For the primary school-aged child of the late sixties, the week’s best television was on Thursday afternoon. Blue Peter followed by Scooby Doo. The former was the one you told your parents was your favourite.

In truth, that honour probably went to the latter, despite it being responsible for implanting both the suspicion that all jannies were ghost- impersonating fraudsters and the misconception that a projector could form a 3D image in mid-air. OK, it’s only the physicists who care about that one, but we do deserve to be heard now and again.

Blue Peter: John Noakes doing dangerous things, then being funny with his dog; making toys and presents out of boxes that had the manufacturers’ names painted out; giving your tortoise (they always said “toh-toss”) a 300-yard pre-hibernation service; breaking the world plate-spinning record and simultaneously giving the teaching community a metaphor to over-use; children coming to the studio to talk to famous people, making me think that Scots weans were shy and inarticulate when compared to their southern peers.

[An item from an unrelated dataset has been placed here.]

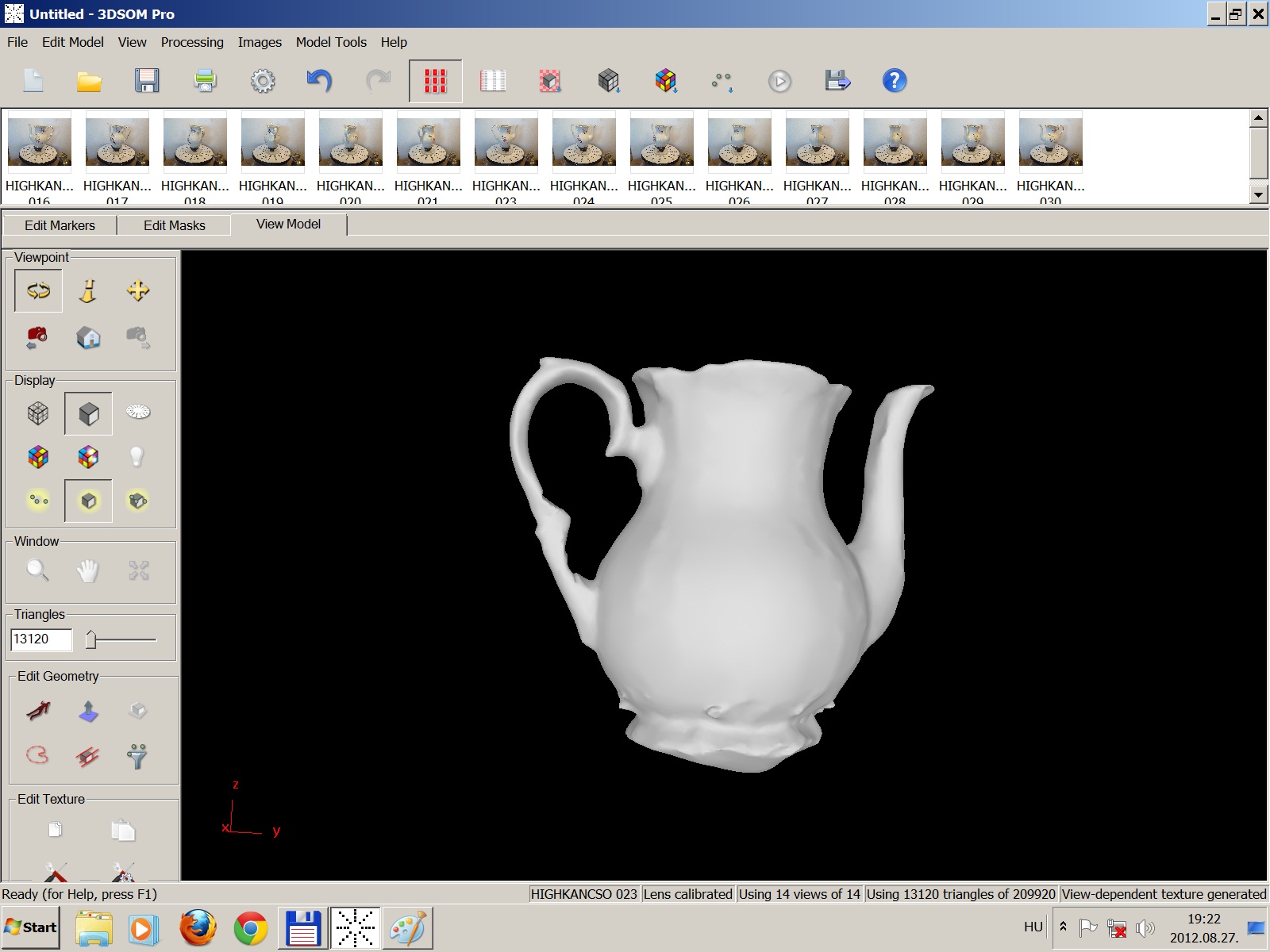1270x952 pixels.
Task: Click the filter funnel geometry tool
Action: [137, 756]
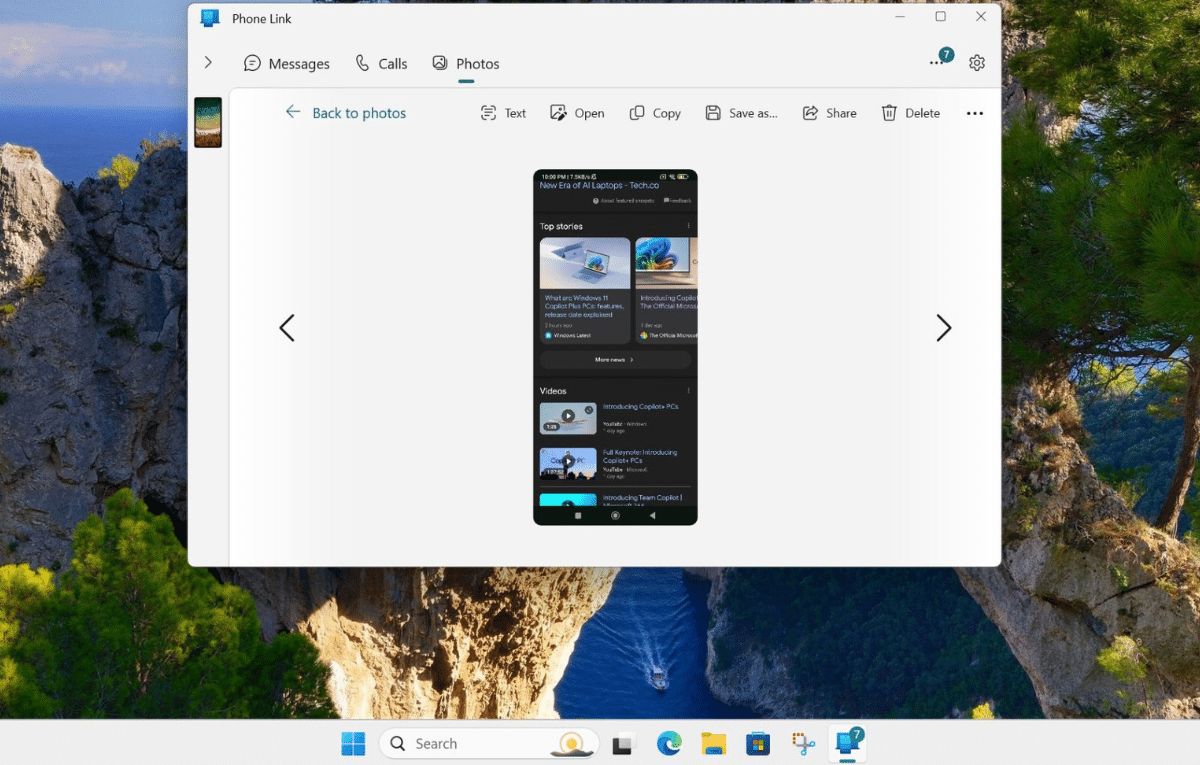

Eh? It took me years to work out what was actually going on. If I looked at all the kids I knew, the vast majority of them were both Scots and not as confidently fluent as those who spoke to John, Val and Peter. A few of them were and, had Blue Peter required a sample of children from Carluke, those few would have been the ones who were chosen.

A couple of weeks ago, I had the privilege to work with some students from a selection of Dundee schools. All were on the fourth yearfifth year cusp and had volunteered to spend a week trialling a new physics unit. At the end of their time together, they were interviewed in small groups. Their confidence, sometimes quiet, sometimes not, and the thought they put into their responses exorcised the last ghost of my misunderstanding of what was happening on Blue Peter.

No, not exorcised, unmasked. It was my mistake all the time and, thanks to kids like those meddling ones from Dundee, it’s been put right for good.

Gregor Steele, is tempted to search YouTube for clips from the Wacky Races.